Muchas personas disfrutan su taza de café hasta el último momento… pero no del todo. Ese pequeño resto que queda en el fondo suele quedar intacto, incluso entre los más cafeteros. Y aunque pueda parecer una manía personal o una simple distracción, la psicología ofrece una explicación interesante sobre este hábito aparentemente trivial.

En un video publicado en redes sociales, la farmacéutica y divulgadora científica Elena Monje (@infarmarte) compartió su visión del fenómeno. Según explicó, el rechazo al último sorbo no está relacionado con el sabor ni con el apetito, sino con pequeños cambios sensoriales que se producen justo al final de la bebida: una textura diferente, temperatura más baja o la presencia de sedimentos imperceptibles.

“El cerebro interpreta estos cambios como una posible señal de alerta, aunque sean inofensivos”, explica Monje. Esta reacción automática está ligada a un mecanismo primitivo de aversión al asco, una respuesta evolutiva que nos ayuda a evitar sustancias que podrían estar contaminadas o resultar desagradables.

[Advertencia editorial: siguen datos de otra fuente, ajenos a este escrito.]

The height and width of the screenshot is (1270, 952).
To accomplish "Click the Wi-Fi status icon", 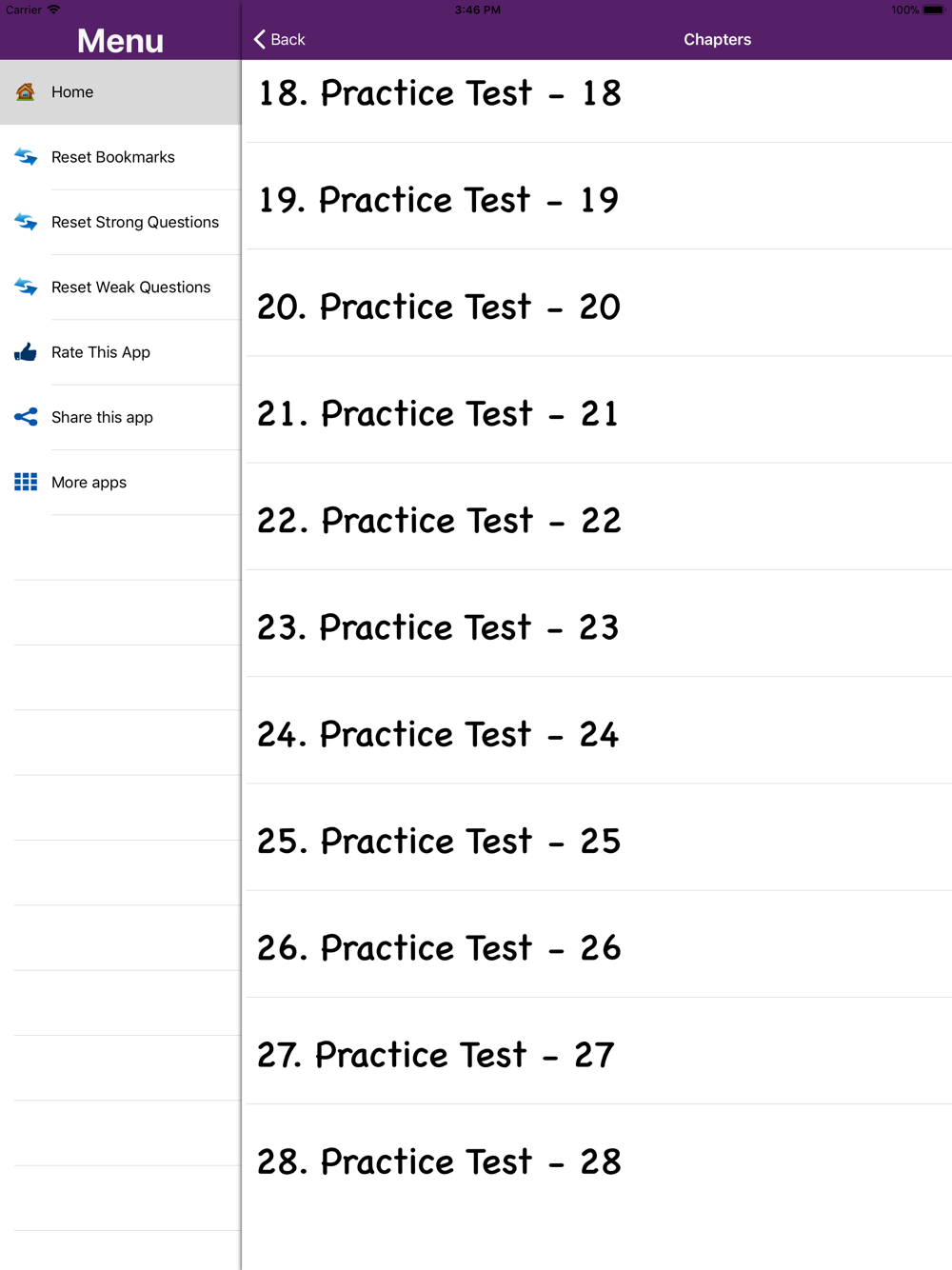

Este reflejo, profundamente arraigado, no opera de forma consciente ni implica una fobia real. Se trata más bien de un límite sensorial muy sutil que, para muchas personas, basta para decidir no dar ese último trago.

En resumen, si siempre dejas ese pequeño resto de café, no es algo que debas corregir. Tu cerebro simplemente está activando un antiguo reflejo de autoprotección, como lo ha hecho durante miles de años para cuidar de ti —aunque sea en el fondo de una taza.